══ THE DATA

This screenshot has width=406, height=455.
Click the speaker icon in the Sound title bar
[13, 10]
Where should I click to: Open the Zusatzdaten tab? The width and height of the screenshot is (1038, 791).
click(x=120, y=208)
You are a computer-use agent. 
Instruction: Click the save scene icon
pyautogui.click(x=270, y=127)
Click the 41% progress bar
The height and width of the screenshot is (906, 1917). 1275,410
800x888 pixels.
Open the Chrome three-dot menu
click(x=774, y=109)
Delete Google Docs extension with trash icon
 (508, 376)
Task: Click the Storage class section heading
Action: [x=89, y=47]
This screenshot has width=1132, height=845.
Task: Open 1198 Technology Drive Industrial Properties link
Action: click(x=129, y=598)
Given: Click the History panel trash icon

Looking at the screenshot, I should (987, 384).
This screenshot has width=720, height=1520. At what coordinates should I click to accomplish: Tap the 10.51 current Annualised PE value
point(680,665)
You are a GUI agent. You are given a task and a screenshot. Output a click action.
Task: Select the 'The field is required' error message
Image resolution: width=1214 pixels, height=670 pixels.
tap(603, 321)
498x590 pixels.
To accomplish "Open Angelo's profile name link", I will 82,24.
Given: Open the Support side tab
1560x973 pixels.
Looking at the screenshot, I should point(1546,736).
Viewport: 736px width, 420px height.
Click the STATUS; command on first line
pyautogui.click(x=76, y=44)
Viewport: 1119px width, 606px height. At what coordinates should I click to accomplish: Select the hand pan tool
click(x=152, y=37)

════

● **WHAT YOU HAVE TO DO**: Copy out the records word for word, starting at the line that contains "You are a GUI" and continuing through the last line of the records, both ends included.

● **FINISHED ANSWER**:
You are a GUI agent. You are given a task and a screenshot. Output a click action.
Task: Select the 'The field is required' error message
Image resolution: width=1214 pixels, height=670 pixels.
tap(603, 321)
498x590 pixels.
To accomplish "Open Angelo's profile name link", I will 82,24.
Given: Open the Support side tab
1560x973 pixels.
Looking at the screenshot, I should point(1546,736).
Viewport: 736px width, 420px height.
Click the STATUS; command on first line
pyautogui.click(x=76, y=44)
Viewport: 1119px width, 606px height. At what coordinates should I click to accomplish: Select the hand pan tool
click(x=152, y=37)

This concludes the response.